Plantagon, the Swedish company that earlier in the decade won global attention for its plans for a 16-story ‘plantscraper’ in Linköping, in January raised 4.6m SEK for its first city farm on the crowdfunding platform FundedByMe.

Mia Kleregård, the company’s deputy chief executive, takes Radio Sweden into the growing room, three floors underground in the former archives of the Dagens Nyheter newspaper.

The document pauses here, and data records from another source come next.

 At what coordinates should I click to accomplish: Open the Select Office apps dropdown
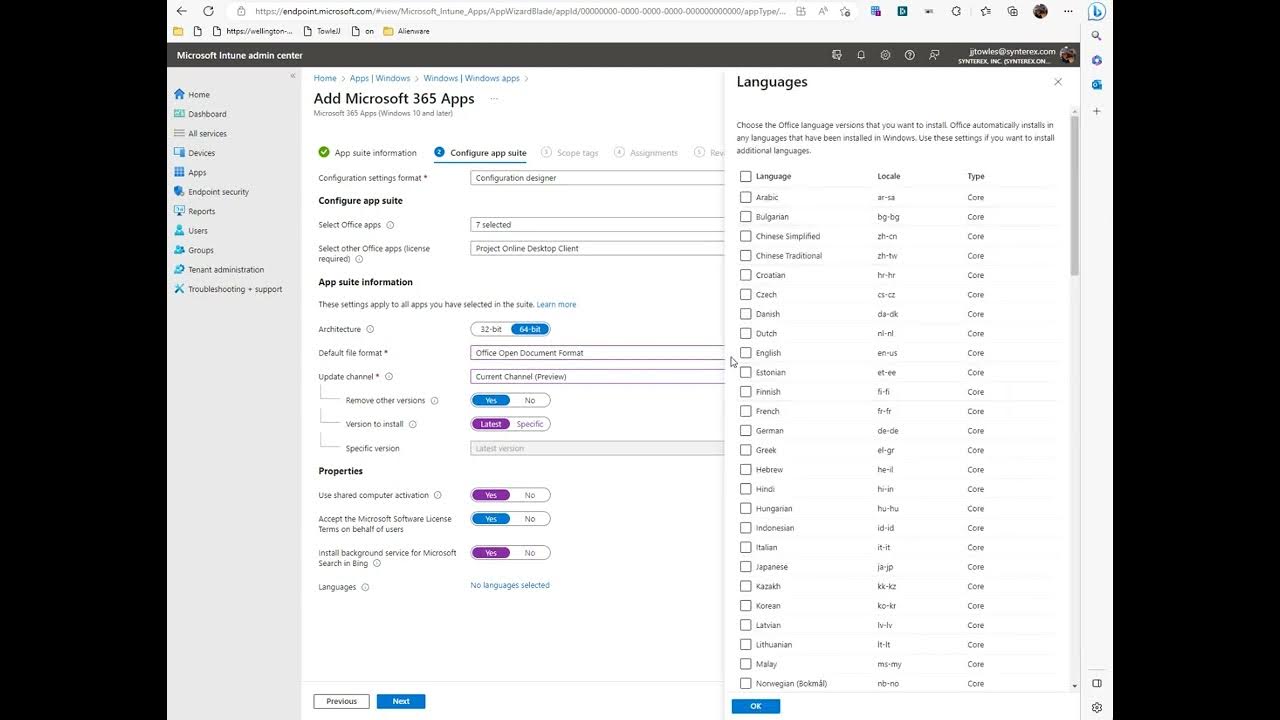(x=597, y=225)
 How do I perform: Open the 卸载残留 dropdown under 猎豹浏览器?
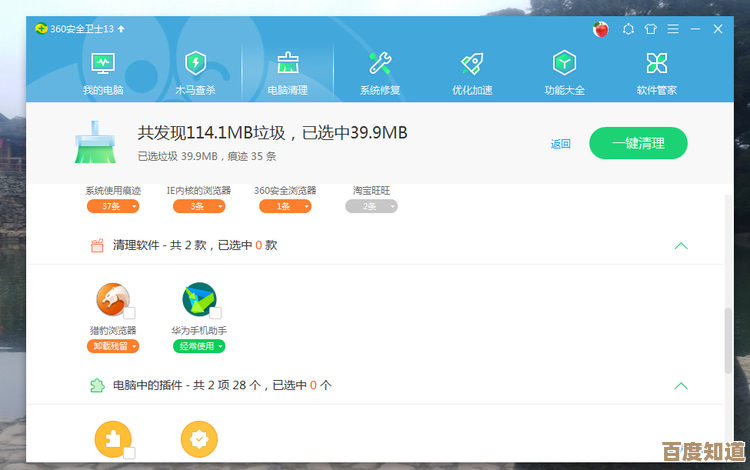pyautogui.click(x=113, y=346)
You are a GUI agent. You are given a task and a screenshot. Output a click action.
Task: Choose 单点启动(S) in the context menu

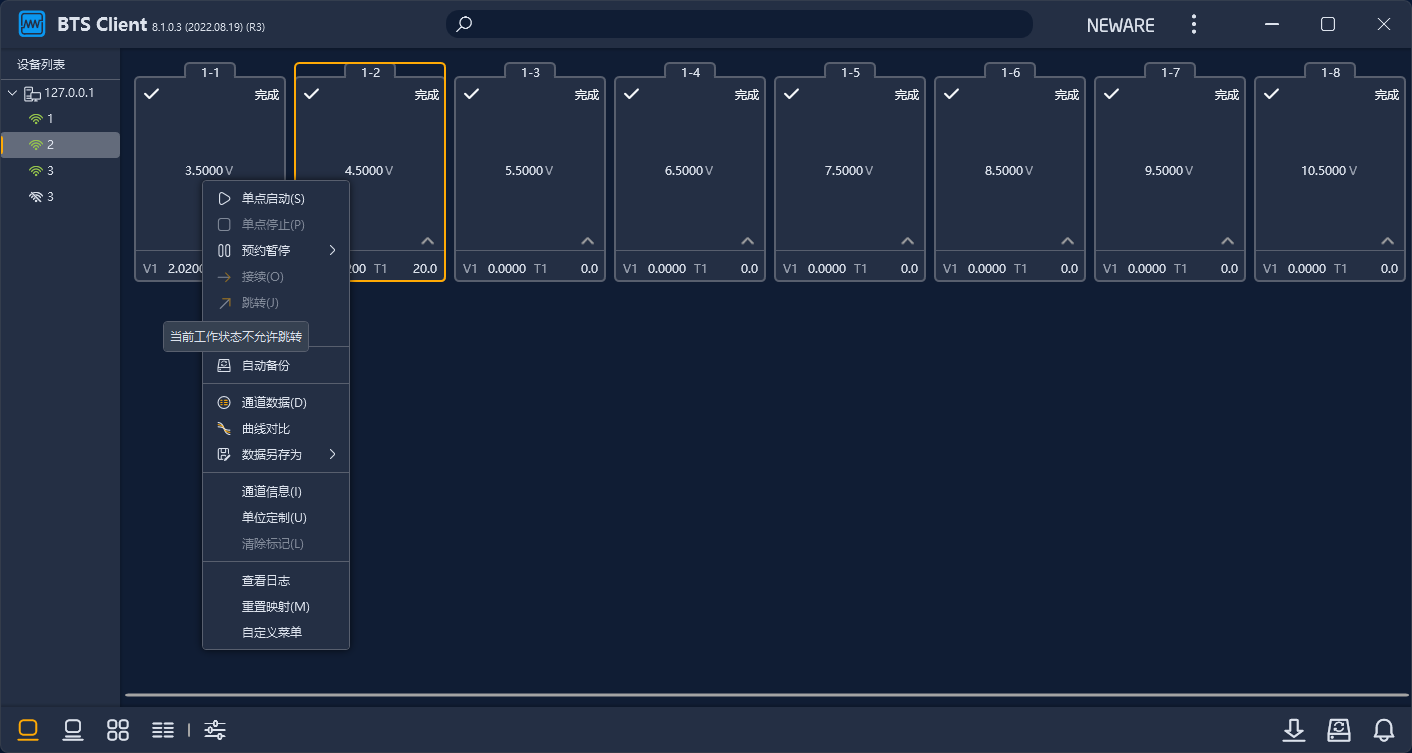273,199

It’s just below her office on the 22nd floor of the nextdoor DN Tower.

“We see an exponential technology, an explosion with the LED lamps,” she says . “So the business case is far better than when we started looking at the project a year ago.”

The company plans to make its first delivery of basil and thyme to a nearby supermarket in September, when it also hopes to announce the location of the next of the ten udnerground farms it plans to open in the city.

Plantagon is one of at least three companies setting up underground city farms in Stockholm.

Urban Oasis began delivering ‘microgreens’ grown in its underground farm in Liljeholmen to a local supermarket in January.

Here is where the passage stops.